In contrast, reader-driven translation work is ordered by entities who "just want to know what something written in Japanese says." It is typically very low-paid compared with writer-driven translation, and is typically ordered by translation brokers on behalf entities outside of Japan. For JA-to-EN translators working in the US, the accessible market is dominated by translation brokers purchasing and reselling reader-driven translation work, often in the form of huge volumes of discovery documents for litigation in US courts.

A translator continuing to work in the bulk market for reader-driven JA-to-EN translation is simply not suddenly someday going to be approached by a direct client because their translations of those internal emails used in some patent litigation were so good. It just is not going to happen. Well, you might ask, how do you get direct clients if you have decided to live in the US? I have met JA-to-EN translators based in the US who have direct clients in Japan. But they acquired them by having lived in Japan, and some of them continue to make periodic visits to clients in Japan. I cannot think of any who have acquired such Japanese clients while living exclusively in the US.

If getting Japanese clients is so difficult, why not go after direct clients based in the US? Fine. How do you do that? I have not a clue, nor do I know many translators who would have a clue as to how to go about selling to direct clients in the US. I think it is difficult, and it might be more difficult than even I can imagine, and I'm usually pretty good at imagining difficulties.

That said, I do translation for some US law firms, but it is mainly because I met their attorneys in person on interpreting assignments. Very few translators have such opportunities. And most of the translations I have seen used by attorneys over the last decade or so have been done by a few of the well-known translation brokers that actively sell to US law firms. Some are horrible, but I suspect that it would still be quite difficult to drag the paralegals who order such translations away from their translation brokers. And the brokers having the translations done in Chindia for very low rates makes competing for that work very difficult.

If you wish to acquire Japanese clients here in Japan, you are going to need to live in Japan and be able to sell in Japanese. The spoken Japanese of most (I would say 95%) of the non-Japanese JA-to-EN translators I have met is far from being at a level that would enable them to sell effectively in Japanese to Japanese clients. For them, the "doing something else" of selling to Japanese clients is beyond their reach when the things they have been persistently doing continue to fail.

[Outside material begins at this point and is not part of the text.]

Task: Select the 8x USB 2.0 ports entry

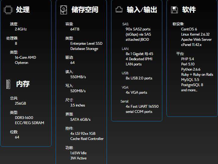Action: click(139, 78)
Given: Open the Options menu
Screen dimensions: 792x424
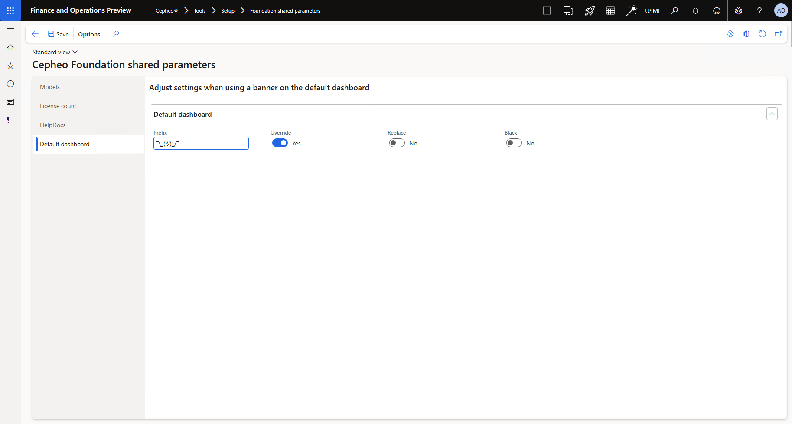Looking at the screenshot, I should [x=89, y=34].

There is nothing that is going to change this situation. As wonderful as it might be to be able to tell beginning translators that they can make it to the top if they just try harder or do something special, for all but the very exceptional few, that would just be setting them up for a painful fall. The results of such painful falls can be seen all around us. Some of the results are not that obvious, because the people who are lurking at the bottom of the food chain are not that vocal. But it is clear to me that most will never make it to the level they might have hoped for. They can keep hoping, but it is most likely in vain.